- _Written task 1_:
In the Docker storage text, what does Docker use on Linux to store files in the host's system memory?

- _Extract provided_:

[BEGIN]

By default all files created inside a container are stored on a writable container layer. This means that:

  • The data doesn't persist when that container no longer exists, and it can be difficult to get the data out of the container if another process needs it.
  • A container's writable layer is tightly coupled to the host machine where the container is running. You can't easily move the data somewhere else.
  • Writing into a container's writable layer requires a storage driver to manage the filesystem. The storage driver provides a union filesystem, using the Linux kernel. This extra abstraction reduces performance as compared to using data volumes, which write directly to the host filesystem.

Docker has two options for containers to store files on the host machine, so that the files are persisted even after the container stops: volumes, and bind mounts.

Docker also supports containers storing files in-memory on the host machine. Such files are not persisted. If you're running Docker on Linux, tmpfs mount is used to store files in the host's system memory. If you're running Docker on Windows, named pipe is used to store files in the host's system memory.

[END]

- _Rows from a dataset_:
[BEGIN]

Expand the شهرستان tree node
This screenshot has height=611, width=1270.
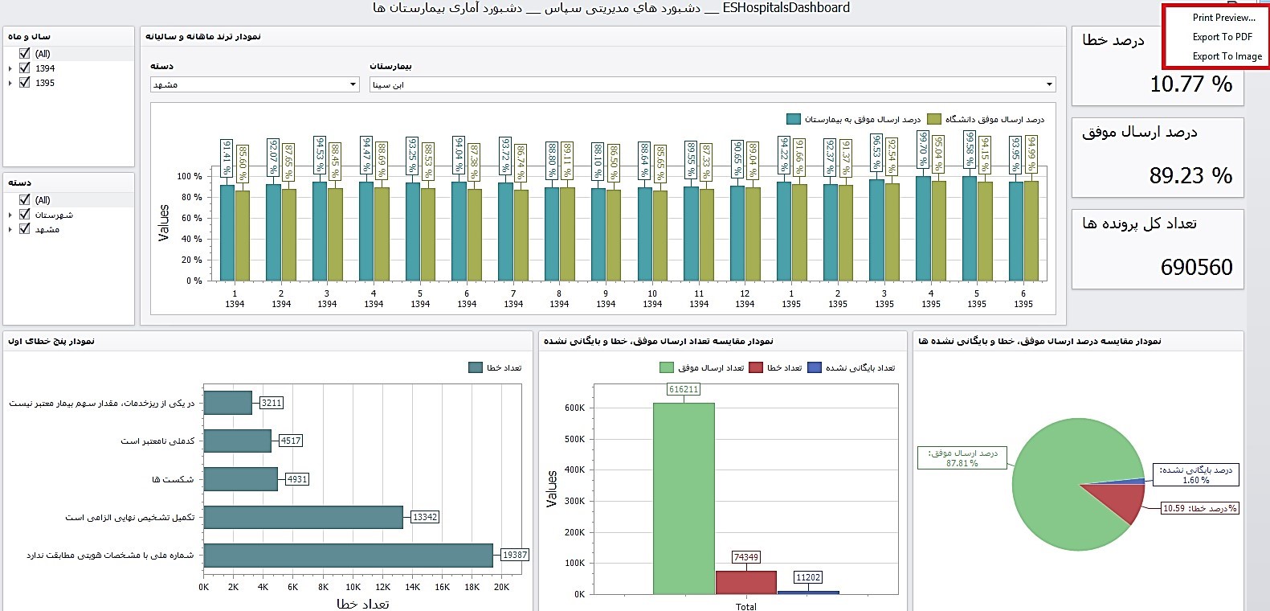pos(10,215)
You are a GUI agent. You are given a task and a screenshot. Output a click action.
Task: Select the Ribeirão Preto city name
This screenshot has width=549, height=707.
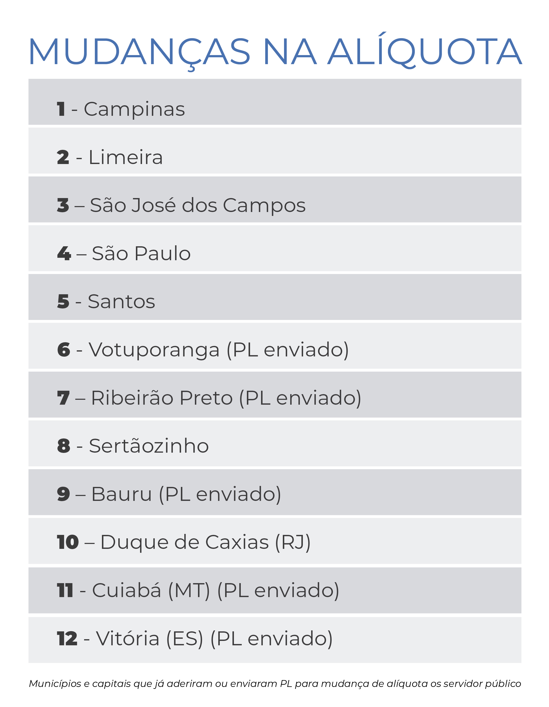pyautogui.click(x=162, y=398)
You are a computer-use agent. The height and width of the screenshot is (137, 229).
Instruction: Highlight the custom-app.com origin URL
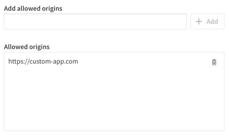pos(43,61)
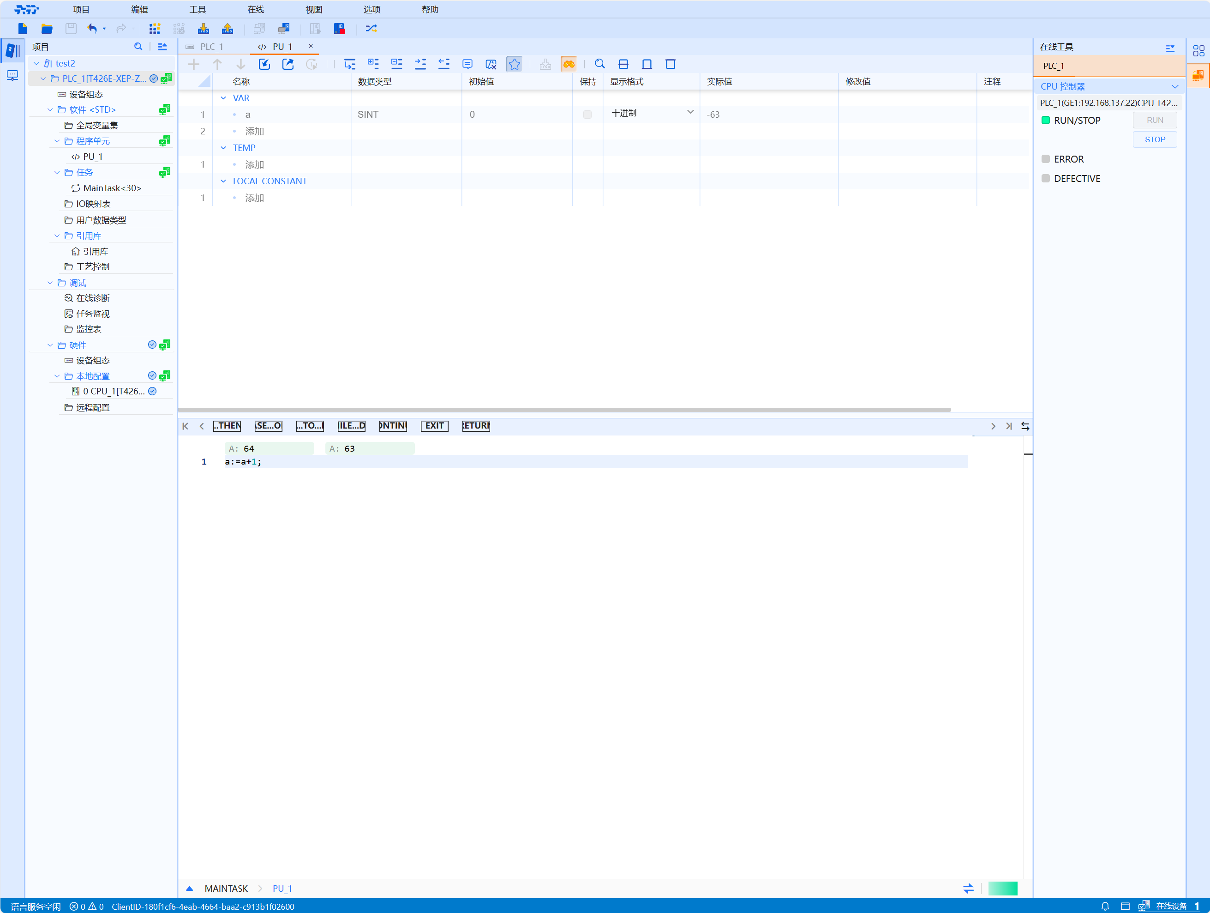Click search icon in project panel
1210x913 pixels.
coord(138,47)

[END]

- _Written task 2_:
Rewrite the part of the rows that opens with the line containing "You are a GUI" and closes with the line containing "pyautogui.click(x=162, y=398)", changing every "screenshot" to "capture" and keeping everything else the same. Give only those lines, and leave the pictures out.

- _Reply 1_:
A tmpfs mount.

- _Reply 2_:
You are a GUI agent. You are given a task and a capture. Output a click action.
Task: Select the Ribeirão Preto city name
This capture has width=549, height=707.
pyautogui.click(x=162, y=398)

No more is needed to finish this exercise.